* [EXERCISE DIRECTIONS] How many lines within the records include the word "Condividi"? Only that number should be given.

* [DATASET CONTENT]

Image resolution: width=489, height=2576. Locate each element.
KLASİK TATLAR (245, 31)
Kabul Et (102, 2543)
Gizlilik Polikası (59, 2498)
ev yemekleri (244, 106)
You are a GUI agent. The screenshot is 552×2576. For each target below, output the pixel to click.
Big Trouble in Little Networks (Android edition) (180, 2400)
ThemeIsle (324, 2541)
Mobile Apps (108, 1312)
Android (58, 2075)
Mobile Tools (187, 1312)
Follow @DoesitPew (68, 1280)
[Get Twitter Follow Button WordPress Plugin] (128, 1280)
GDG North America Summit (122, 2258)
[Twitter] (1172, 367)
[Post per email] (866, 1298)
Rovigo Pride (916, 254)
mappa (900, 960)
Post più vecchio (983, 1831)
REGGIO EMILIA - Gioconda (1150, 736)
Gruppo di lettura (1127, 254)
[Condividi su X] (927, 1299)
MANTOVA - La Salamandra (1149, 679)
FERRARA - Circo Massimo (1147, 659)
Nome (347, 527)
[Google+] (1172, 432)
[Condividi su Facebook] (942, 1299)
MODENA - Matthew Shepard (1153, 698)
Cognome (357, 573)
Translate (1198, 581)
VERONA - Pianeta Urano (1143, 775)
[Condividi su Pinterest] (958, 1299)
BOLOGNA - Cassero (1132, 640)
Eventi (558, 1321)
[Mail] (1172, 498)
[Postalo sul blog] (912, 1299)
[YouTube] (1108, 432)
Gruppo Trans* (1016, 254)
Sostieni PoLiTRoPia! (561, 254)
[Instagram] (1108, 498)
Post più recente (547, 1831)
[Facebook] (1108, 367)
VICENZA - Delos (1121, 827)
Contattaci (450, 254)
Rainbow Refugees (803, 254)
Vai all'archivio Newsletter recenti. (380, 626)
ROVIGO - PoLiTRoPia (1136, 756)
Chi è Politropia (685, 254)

* [ANSWER TO THIS TASK] 3